Stand by for serious cholesterol food. This is not for Catspaw. The point about this is that you do not cook it often, or eat a lot of it.Dessert - Sussex Pond Pudding
You will need to find sources of suet (that Ex-pat shop has the vegetable sort), and soft brown sugar (fine grained with a fudgey taste and a tendency to stick together - muscovado is probably too strong a flavour, but its up to you). Also an unwaxed or organic lemon.

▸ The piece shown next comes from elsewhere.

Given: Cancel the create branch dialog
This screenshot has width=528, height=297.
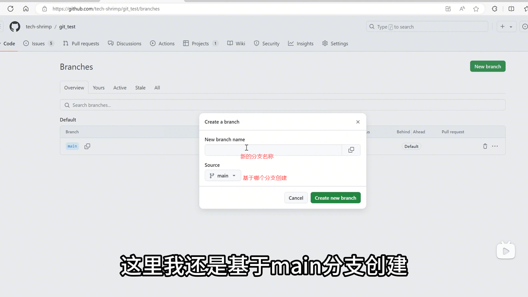Looking at the screenshot, I should coord(296,198).
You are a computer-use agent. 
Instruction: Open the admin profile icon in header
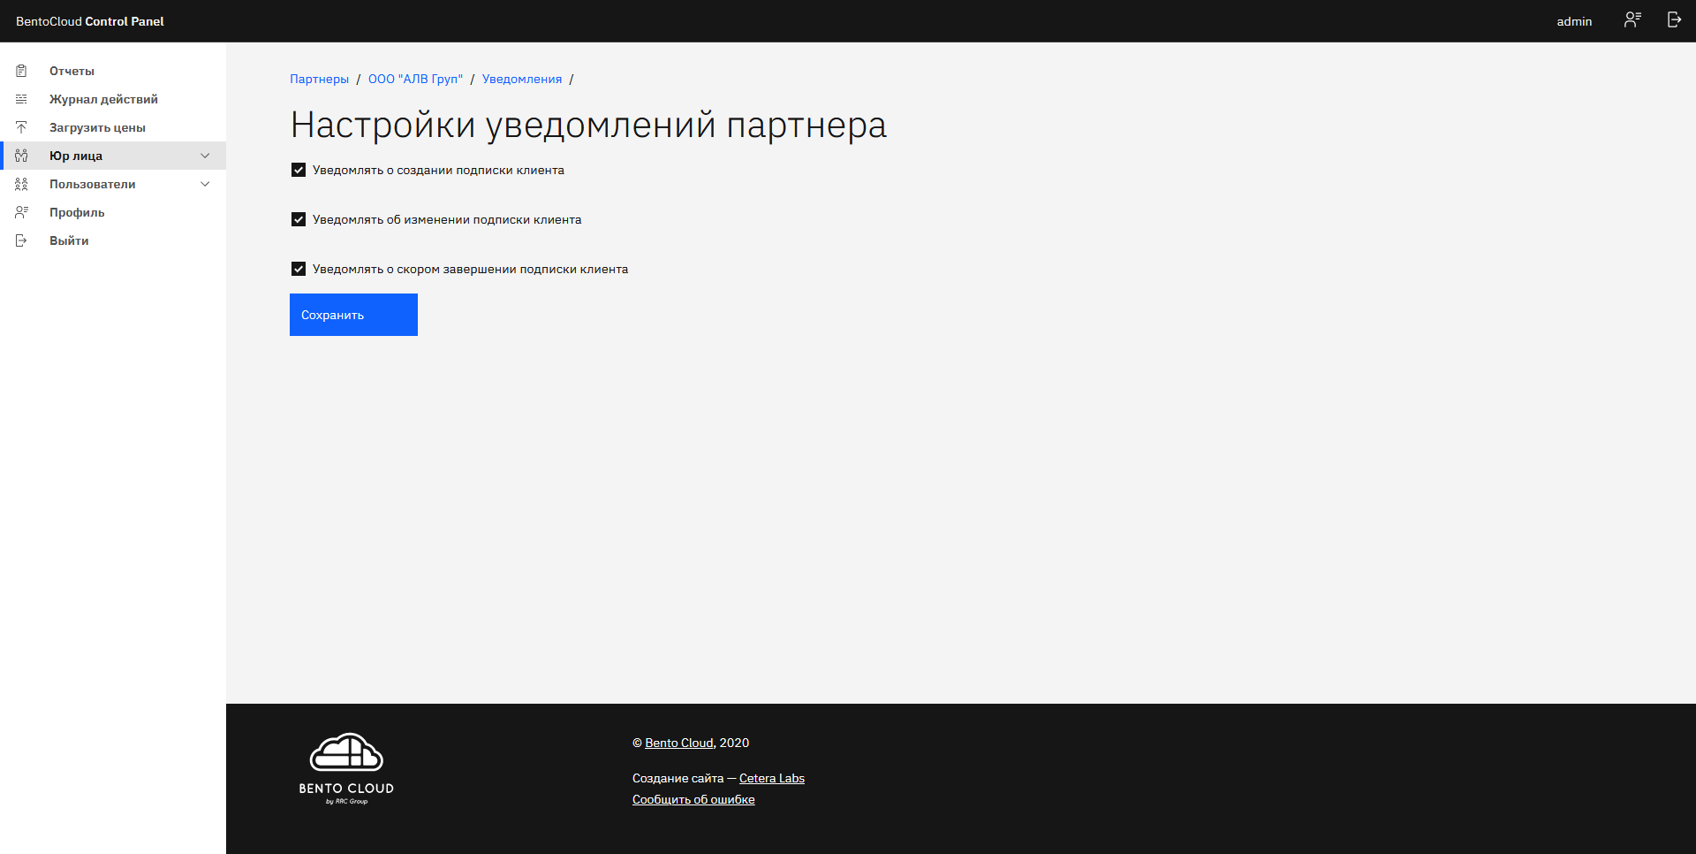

Ingredients (for a 1 and a half pint pudding basin)
Crust
8 oz self raising flour (or plain with baking powder)
4 oz shredded suet
(roughly equal volumes)
cold waterFilling
one lemon
soft brown sugar
butter, cut while chilled into small cubes
(The quantities depend on the basin)
Method
Butter the basin thinly (you don't need any more fat than you can help). Sift the flour into a bowl, add the suet and mix lightly. Sprinkle in a little water and blend, adding more water until you have a smooth elastic dough that leaves the bowl clean (rather like a biscuit (USA) or scone texture). Leave it for five minutes. Roll it out on a floured board to about half an inch thick and a rough circle. Cut out a quarter, and use the large part to line the basin. Then layer butter and brown sugar in the hollow about an inch thick. Prick the lemon fiercely with a fork and put it in the hollow. Continue to layer butter and sugar until within half an inch of the top. Cover with the remaining pastry, damping and pinching the edges together to seal it. Pleat a double sheet of foil in the centre and use to cover the pudding and tie it on with string below the top of the pudding basin. Steam, either by putting it on a trivet in a large pan of water, or by putting in a steamer over boiling water for 4 hours (I may get back to you on this). Make sure the pan does not boil dry. Turn out on a dish which will hold the juices. Serve at the table, cutting into the pudding, and forming the dark pond of the name. It is very rich, and helpings need to be small. You could serve it with cream (!) or ice-cream, or fromage frais. Not traditional, but I think it needs something to balance the flavour.